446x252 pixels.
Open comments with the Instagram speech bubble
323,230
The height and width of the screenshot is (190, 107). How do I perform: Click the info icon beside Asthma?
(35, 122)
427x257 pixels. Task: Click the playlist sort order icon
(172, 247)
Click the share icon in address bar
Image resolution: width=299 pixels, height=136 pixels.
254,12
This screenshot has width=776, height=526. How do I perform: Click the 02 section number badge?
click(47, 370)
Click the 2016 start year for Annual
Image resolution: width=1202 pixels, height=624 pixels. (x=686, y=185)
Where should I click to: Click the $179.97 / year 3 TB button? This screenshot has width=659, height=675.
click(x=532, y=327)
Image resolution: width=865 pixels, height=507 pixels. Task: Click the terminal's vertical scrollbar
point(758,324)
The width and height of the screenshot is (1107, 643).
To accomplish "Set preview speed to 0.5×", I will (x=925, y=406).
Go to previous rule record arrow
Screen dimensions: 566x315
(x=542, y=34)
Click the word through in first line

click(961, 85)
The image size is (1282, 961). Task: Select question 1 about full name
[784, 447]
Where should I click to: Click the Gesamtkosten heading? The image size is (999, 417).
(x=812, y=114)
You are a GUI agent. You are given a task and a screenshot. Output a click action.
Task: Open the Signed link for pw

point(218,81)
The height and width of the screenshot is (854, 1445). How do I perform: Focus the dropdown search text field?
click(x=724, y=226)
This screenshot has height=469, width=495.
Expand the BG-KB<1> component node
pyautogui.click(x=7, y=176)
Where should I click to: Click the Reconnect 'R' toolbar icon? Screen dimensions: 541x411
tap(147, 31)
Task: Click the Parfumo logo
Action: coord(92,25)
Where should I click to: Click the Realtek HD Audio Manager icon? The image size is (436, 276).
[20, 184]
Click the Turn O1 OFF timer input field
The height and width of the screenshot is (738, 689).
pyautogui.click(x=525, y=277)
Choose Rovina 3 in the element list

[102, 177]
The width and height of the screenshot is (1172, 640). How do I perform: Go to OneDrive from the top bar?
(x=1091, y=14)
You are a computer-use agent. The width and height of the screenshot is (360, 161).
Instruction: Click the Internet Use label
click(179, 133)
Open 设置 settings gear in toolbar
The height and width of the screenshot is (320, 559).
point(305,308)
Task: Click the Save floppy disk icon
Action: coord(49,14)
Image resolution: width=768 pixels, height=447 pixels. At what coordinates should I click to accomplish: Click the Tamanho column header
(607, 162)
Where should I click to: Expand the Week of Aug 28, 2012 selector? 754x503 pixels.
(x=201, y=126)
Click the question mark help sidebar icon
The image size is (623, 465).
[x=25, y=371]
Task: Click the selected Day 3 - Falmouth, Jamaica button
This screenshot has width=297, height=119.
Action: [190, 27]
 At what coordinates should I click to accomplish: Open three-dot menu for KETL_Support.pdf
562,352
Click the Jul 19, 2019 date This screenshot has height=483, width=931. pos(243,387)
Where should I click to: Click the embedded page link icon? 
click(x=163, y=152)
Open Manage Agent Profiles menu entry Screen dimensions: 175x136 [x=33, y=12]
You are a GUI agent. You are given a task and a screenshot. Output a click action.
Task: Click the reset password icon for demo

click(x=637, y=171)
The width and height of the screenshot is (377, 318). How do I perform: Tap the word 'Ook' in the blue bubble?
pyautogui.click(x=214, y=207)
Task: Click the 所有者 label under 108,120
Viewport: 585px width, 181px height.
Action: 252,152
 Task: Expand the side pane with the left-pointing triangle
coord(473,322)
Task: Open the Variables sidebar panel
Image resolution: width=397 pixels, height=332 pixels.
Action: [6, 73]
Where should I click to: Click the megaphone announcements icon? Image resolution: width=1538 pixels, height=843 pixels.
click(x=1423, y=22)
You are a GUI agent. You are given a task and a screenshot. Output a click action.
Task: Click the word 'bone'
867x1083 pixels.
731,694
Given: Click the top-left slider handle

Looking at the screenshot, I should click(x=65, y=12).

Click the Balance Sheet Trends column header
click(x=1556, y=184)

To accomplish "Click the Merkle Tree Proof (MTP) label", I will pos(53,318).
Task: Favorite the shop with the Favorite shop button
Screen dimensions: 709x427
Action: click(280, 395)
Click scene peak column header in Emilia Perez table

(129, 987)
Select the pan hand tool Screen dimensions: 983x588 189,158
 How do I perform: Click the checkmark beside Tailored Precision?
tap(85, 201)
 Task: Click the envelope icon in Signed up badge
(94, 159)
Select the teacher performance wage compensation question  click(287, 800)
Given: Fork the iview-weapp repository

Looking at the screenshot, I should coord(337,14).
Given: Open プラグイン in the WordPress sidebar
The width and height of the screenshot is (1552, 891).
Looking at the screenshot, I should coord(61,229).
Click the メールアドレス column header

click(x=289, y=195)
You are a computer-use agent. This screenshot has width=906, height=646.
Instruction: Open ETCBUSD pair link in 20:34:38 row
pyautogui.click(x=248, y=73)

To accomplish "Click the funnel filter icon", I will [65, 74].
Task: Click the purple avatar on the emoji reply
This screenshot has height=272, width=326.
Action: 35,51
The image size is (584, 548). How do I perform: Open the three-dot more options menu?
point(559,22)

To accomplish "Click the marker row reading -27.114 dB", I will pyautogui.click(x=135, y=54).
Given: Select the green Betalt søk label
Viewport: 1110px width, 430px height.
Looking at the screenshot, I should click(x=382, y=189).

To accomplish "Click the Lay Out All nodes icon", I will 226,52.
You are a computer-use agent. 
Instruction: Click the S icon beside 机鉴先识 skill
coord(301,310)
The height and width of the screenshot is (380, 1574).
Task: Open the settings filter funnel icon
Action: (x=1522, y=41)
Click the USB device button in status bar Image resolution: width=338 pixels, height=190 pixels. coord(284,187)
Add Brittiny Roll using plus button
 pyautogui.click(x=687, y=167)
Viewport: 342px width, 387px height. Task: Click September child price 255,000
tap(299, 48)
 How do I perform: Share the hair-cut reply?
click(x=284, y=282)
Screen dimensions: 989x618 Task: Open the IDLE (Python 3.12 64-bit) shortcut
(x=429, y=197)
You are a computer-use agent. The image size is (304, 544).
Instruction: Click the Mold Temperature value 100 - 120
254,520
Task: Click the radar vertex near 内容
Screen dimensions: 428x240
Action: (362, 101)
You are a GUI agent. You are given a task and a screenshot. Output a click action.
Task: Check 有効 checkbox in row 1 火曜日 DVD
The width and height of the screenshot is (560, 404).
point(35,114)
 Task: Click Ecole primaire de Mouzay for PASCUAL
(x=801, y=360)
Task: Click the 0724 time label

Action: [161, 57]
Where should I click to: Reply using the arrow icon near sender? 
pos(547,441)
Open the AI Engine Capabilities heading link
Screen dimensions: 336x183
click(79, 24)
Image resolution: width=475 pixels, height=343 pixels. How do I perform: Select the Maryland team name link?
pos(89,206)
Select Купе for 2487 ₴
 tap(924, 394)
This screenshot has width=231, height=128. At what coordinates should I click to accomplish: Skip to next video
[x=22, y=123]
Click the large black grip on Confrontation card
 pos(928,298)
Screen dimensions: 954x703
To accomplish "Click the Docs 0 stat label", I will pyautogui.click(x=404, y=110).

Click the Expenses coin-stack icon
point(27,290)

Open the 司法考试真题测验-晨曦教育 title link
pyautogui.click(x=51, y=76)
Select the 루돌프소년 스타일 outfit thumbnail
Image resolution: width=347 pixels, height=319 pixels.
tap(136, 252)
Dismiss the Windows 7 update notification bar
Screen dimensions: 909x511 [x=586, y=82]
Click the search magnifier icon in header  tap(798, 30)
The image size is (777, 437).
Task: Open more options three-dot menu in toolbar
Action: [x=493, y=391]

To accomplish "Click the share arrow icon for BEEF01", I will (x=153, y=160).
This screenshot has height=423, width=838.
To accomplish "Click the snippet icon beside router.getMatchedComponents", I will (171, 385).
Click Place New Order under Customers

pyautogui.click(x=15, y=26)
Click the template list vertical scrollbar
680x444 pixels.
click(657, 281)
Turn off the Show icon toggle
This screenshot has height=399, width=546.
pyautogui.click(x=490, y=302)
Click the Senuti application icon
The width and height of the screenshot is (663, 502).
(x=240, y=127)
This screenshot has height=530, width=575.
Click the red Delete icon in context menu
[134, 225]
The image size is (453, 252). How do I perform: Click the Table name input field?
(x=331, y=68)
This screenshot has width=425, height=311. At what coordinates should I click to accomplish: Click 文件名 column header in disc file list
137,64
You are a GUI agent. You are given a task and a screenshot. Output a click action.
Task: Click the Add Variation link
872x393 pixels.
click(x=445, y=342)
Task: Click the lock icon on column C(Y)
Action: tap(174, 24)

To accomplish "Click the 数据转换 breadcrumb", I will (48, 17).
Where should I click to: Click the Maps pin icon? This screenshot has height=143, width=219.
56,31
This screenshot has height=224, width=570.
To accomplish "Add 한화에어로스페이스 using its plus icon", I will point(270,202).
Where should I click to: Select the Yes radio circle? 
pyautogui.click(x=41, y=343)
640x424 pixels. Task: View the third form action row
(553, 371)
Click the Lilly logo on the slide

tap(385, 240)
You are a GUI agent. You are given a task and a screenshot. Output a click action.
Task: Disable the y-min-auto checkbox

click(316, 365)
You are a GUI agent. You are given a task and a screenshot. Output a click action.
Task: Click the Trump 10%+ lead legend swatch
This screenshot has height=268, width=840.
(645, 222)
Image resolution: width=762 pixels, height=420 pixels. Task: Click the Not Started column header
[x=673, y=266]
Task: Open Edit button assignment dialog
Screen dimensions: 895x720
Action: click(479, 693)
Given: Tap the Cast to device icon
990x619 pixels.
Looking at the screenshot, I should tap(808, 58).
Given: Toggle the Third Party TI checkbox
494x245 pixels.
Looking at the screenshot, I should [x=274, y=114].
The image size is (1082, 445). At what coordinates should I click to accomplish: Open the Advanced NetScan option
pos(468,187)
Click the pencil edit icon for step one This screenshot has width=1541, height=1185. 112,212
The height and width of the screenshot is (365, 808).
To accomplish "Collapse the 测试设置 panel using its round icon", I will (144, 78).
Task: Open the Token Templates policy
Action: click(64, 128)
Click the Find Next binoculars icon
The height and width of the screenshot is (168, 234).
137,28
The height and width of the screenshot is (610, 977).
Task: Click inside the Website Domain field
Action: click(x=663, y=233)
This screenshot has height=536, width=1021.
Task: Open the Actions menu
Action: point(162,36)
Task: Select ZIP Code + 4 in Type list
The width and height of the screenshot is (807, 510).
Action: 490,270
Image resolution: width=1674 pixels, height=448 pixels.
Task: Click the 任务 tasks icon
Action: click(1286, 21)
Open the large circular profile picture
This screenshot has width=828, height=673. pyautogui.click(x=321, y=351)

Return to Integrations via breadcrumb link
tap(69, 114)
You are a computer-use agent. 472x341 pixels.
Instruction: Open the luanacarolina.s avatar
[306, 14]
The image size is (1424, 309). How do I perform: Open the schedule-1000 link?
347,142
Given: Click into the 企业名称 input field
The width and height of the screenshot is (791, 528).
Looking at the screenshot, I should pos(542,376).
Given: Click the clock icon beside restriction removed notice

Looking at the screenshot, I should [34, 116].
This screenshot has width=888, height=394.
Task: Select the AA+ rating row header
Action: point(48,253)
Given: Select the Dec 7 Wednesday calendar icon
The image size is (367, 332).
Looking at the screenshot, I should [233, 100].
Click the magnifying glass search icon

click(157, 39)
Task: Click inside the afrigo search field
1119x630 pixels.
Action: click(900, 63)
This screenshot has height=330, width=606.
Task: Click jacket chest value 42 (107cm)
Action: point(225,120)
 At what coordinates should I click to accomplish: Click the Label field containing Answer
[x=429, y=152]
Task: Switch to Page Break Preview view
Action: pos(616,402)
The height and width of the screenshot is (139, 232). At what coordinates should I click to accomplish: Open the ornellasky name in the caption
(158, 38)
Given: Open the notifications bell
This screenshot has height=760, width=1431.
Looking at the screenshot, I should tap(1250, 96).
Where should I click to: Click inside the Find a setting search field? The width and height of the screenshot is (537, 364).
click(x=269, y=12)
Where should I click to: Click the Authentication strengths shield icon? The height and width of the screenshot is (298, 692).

• [What the task requires]: Using the listing above, pick out each line that contains the word "device", then copy it.

• [Answer to this task]:
Click the USB device button in status bar Image resolution: width=338 pixels, height=190 pixels. coord(284,187)
Given: Tap the Cast to device icon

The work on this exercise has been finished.